The focus is mostly on television, film, and other dominant forms of middle- and low-brow entertainment. But conservatives should engage with higher culture, too. Great literature, old and new, must be protected, championed, and nourished.

My friend, the late Michael Novak, recognized this when he was a scholar at the American Enterprise Institute. He held readings of great works ranging from John Milton’s epic on eternity, Paradise Lost, to P.G. Wodehouse’s breezy tales of a brainy butler and his boneheaded master, Jeeves and Bertie Wooster.

Now, another AEI scholar, senior fellow Christopher Scalia, has taken up the cause, trying to couple conservative intellectual energy to good literature in his latest book, 13 Novels Conservatives Will Love (But Probably Haven’t Read).

Scalia told me, “Over the past 15 years, especially, conservatives have been more aware that they’ve been ceding culture to progressives. Andrew Breitbart’s admonition that politics is downstream of culture, I think, really resonated with … I think conservatives have been more conscious about engaging with culture, whether it’s in universities, setting up alternative learning institutions, but also in television and cinema. But with literature, I think maybe we’re lagging a little bit. What I hope my book does is introduce conservatives to great literature they didn’t know about that helps them think about conservative topics more thoroughly, but also might inspire a couple of novelists to show them how you can grapple with these issues in sophisticated ways and create great literature.”

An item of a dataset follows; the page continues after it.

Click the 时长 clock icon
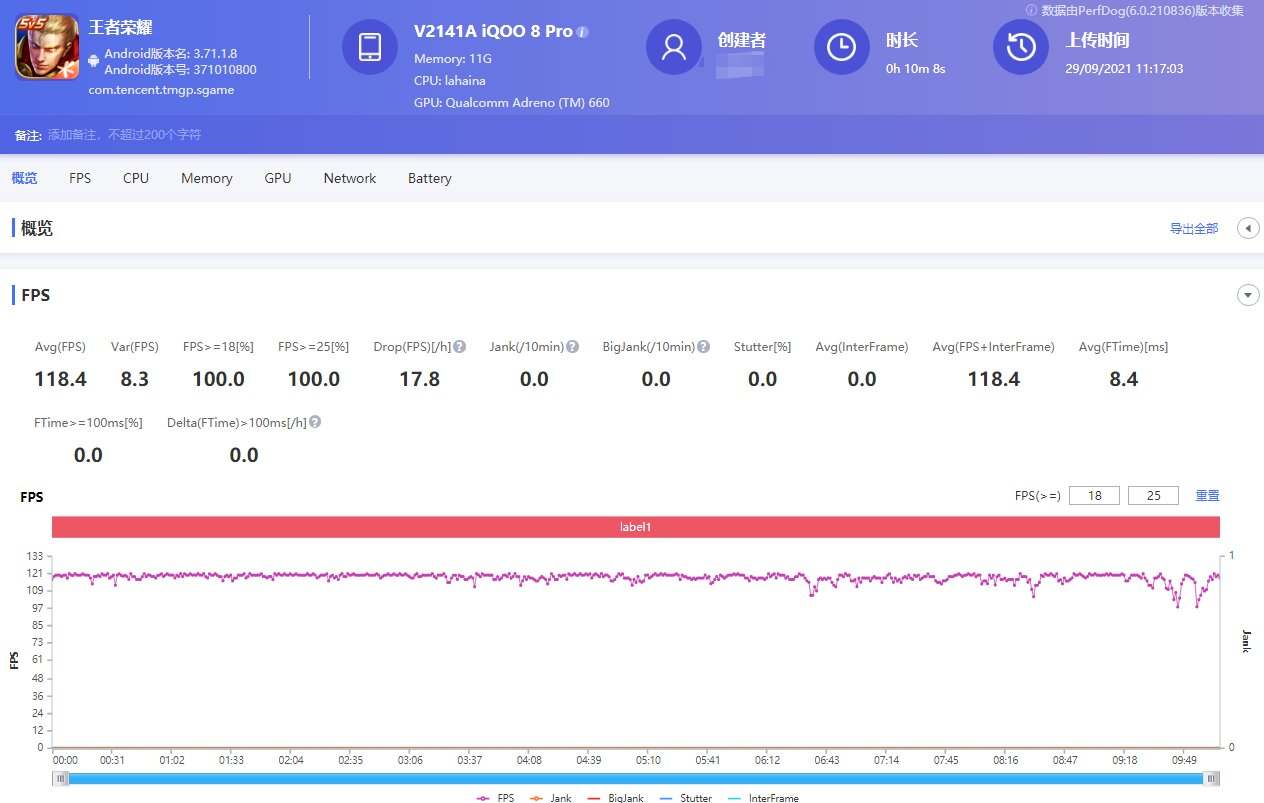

The novels Scalia chooses are not the best-known works by their authors — for example, George Eliot’s Daniel Deronda rather than her masterpiece, Middlemarch, and Nathaniel Hawthorne’s The Blithedale Romance rather than The Scarlet Letter.

All the books — I admit to having read only five of the 13 — deal with conservative themes with great acuity and sophistication. 

V.S. Naipaul’s A Bend in the River is, for example, a brilliant evocation of the ever-present threat of barbarism breaking through the precarious rampart of civilization. It is peculiarly relevant today when the domestic and international Left is calling openly for the destruction of Western civilization, celebrating Islamist efforts to carry out anti-Jewish genocide, and lionizing the assassination of corporate executives on America’s streets.

Evelyn Waugh’s uproarious comic novel, Scoop, is still perhaps the most perceptive depiction of news media bent on writing a preconceived narrative rather than reporting the facts. Russia collusion hoax or the Biden cover-up, anyone? It also mocks the vanity and exposes the cruelty of grandiose government. 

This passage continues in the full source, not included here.